Solène et Pavel semblaient abasourdis. Je pouvais voir dans leurs regards une sorte d’admiration mêlée de crainte pour ce que cela impliquait. Leur fille avait réalisé des études dans le domaine de la biologie moléculaire et m’avait été d’une grande aide. Les compliments que j'avais faits devant ses parents la firent rougir d’autant plus.
« Ce remède pourrait la soigner complètement, » dis-je en marquant une pause. « Mais il y a un prix à payer. » Je baissai la tête, commençant à me gratter le bras qui se réveillait douloureusement rien qu’en en parlant. « C’est pour ça que je voulais vous en parler directement, avec vous, » ajoutai-je en les regardant, tout en posant mon téléphone sur la table où ma fille apparaissait sur l’écran.
« Bonsoir… Papa, que se passe-t-il ? » demanda Iris, surprise par l’appel.
« Pavel, c’est une télévision connectée que tu as ? » lui demandai-je.
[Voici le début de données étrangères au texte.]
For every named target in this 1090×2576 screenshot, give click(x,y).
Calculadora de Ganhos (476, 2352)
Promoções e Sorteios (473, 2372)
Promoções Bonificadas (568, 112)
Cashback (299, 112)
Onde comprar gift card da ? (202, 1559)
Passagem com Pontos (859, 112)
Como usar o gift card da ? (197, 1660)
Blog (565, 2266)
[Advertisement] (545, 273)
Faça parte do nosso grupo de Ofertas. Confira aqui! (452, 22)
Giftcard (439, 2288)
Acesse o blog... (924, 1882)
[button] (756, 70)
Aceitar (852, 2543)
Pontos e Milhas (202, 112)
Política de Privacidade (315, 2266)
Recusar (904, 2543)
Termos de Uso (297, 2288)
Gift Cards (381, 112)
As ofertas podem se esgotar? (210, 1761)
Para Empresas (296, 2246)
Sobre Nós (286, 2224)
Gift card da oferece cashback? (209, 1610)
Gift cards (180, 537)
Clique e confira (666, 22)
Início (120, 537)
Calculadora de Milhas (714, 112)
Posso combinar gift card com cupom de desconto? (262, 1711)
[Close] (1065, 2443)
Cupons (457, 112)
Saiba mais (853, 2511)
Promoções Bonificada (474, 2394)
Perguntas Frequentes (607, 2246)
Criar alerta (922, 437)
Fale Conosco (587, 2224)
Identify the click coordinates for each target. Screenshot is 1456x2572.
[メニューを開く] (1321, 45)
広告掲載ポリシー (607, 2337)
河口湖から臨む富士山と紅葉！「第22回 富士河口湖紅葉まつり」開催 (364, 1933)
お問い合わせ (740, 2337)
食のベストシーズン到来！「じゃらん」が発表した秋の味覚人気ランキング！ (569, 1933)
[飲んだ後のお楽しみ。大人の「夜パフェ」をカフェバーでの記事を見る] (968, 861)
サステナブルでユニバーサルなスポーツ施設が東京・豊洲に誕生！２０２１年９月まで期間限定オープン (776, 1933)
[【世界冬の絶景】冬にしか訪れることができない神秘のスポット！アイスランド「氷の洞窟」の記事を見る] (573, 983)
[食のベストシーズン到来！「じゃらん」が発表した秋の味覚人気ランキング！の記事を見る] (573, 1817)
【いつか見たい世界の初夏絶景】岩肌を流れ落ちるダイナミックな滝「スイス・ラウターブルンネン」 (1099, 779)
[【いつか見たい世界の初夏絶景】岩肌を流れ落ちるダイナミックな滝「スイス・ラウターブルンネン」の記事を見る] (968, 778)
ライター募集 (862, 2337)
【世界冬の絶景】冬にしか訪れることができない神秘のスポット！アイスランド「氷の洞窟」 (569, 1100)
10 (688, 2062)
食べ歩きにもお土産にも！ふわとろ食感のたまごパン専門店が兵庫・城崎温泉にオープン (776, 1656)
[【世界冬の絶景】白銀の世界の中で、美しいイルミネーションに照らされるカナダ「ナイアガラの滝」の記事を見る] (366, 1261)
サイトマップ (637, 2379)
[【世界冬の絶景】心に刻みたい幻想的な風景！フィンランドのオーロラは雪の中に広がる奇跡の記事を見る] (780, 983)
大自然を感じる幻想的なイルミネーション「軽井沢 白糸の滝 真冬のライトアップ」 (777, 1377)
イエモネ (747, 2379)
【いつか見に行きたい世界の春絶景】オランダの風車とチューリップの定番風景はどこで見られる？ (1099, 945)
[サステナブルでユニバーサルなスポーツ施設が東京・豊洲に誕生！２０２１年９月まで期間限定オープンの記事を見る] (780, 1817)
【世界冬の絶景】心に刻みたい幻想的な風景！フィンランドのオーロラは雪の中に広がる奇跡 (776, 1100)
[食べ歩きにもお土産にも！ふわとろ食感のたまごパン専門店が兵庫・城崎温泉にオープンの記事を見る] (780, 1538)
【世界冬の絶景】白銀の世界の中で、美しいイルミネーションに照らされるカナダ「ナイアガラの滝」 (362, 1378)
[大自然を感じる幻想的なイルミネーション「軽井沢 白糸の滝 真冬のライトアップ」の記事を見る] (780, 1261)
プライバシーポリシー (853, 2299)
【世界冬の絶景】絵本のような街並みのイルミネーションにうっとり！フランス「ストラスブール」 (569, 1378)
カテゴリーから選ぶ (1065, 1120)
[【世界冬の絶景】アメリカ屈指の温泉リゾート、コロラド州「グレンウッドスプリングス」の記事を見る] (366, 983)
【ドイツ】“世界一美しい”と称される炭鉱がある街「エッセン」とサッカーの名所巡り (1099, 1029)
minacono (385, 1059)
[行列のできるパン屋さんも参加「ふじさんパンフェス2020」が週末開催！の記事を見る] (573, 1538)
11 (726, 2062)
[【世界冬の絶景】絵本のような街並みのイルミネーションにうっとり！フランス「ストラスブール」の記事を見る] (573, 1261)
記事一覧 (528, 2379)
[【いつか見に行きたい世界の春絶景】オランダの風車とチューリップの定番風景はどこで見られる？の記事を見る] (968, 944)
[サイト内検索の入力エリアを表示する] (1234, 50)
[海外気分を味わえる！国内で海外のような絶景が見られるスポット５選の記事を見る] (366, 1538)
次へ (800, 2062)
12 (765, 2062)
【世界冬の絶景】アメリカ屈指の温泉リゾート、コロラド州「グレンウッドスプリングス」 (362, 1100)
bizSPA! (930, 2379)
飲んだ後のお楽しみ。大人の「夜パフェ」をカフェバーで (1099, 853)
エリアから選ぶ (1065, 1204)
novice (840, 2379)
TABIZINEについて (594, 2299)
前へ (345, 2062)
Il acquiesça, et, sans attendre, Iris se connecta à l’écran, apparaissant sur la télévision pour saluer tout le monde poliment.
L’atmosphère dans la pièce devint plus lourde alors que je prenais la parole. « Ma fille, je voudrais leur montrer les fichiers vidéo de la création du Sang et des Larmes de Gaïa, » dis-je d’une voix basse, presque hésitante.
Iris, visiblement surprise par ma décision, répondit avec une douceur teintée d’inquiétude. « Tu es sûr, papa ? Ça va aller pour toi ? »
Je pris une profonde inspiration, serrant les poings pour garder mon calme. « Oui, je veux être le plus transparent possible avec eux, leur montrer la vérité derrière cette création. »
Je sentais Solène et Pavel se tendre, et même Elowen semblait incertaine. L’ambiance changea radicalement quand les premières images apparurent sur l’écran, accompagnées de mes explications. Les vidéos montraient les étapes de la création du remède.